### Exercise brief
Exactly transcribe the span of lines from the one containing "Click Qualification's Mental" through the final line of the entries, inclusive, and nothing outside it. Exclude the pictures.
##### Recorded data
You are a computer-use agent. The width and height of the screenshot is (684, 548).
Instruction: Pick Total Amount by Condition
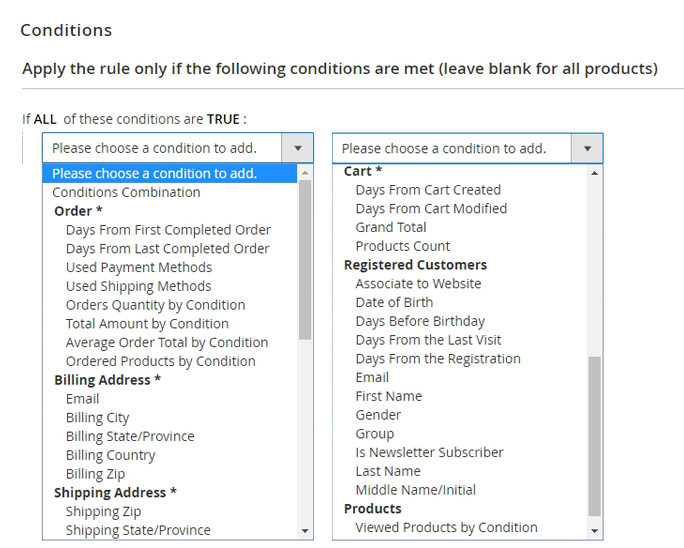point(147,323)
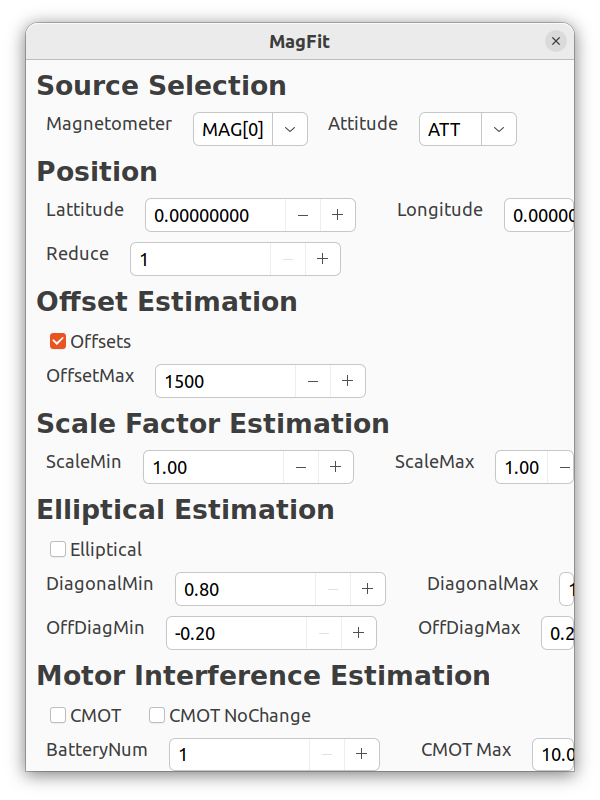The height and width of the screenshot is (800, 600).
Task: Enable the CMOT checkbox
Action: [x=56, y=715]
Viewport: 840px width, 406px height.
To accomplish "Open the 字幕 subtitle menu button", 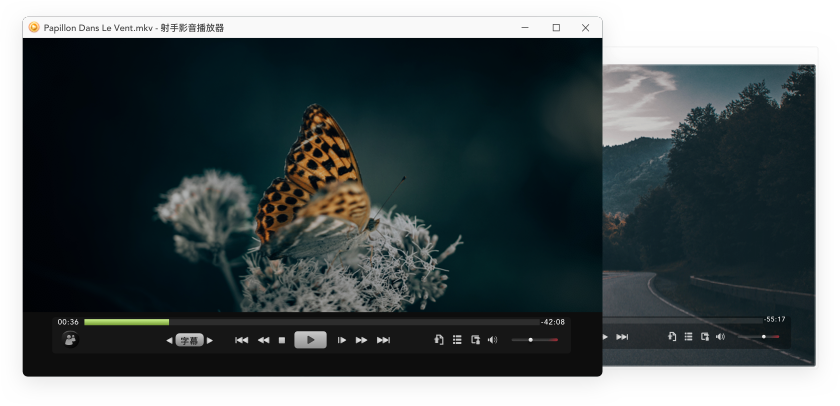I will tap(189, 340).
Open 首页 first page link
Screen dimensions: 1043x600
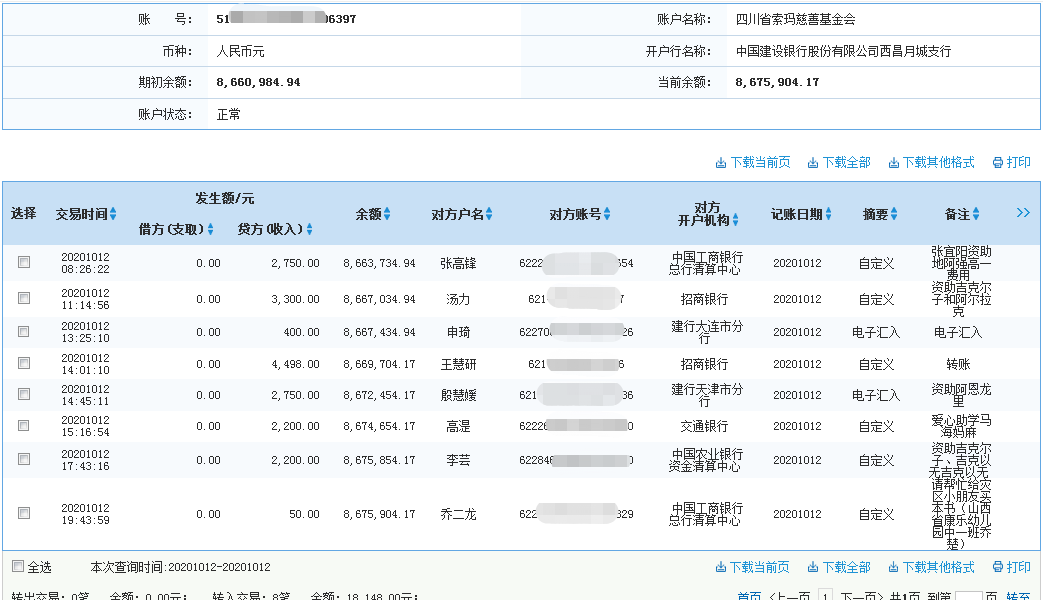(x=751, y=596)
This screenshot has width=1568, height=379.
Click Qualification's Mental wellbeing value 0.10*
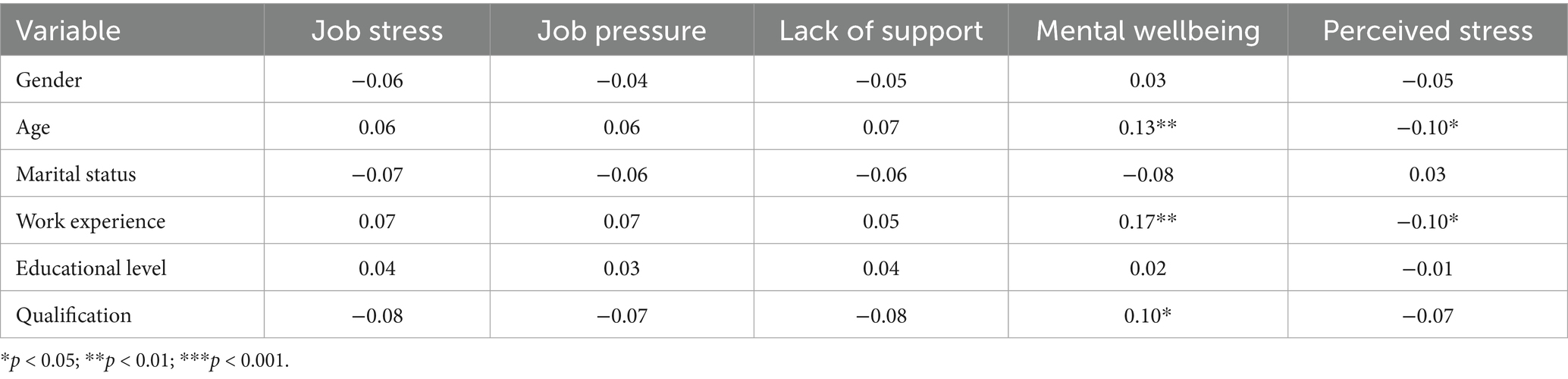click(1147, 315)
##########
### Result of this task
Click Qualification's Mental wellbeing value 0.10*
click(1147, 315)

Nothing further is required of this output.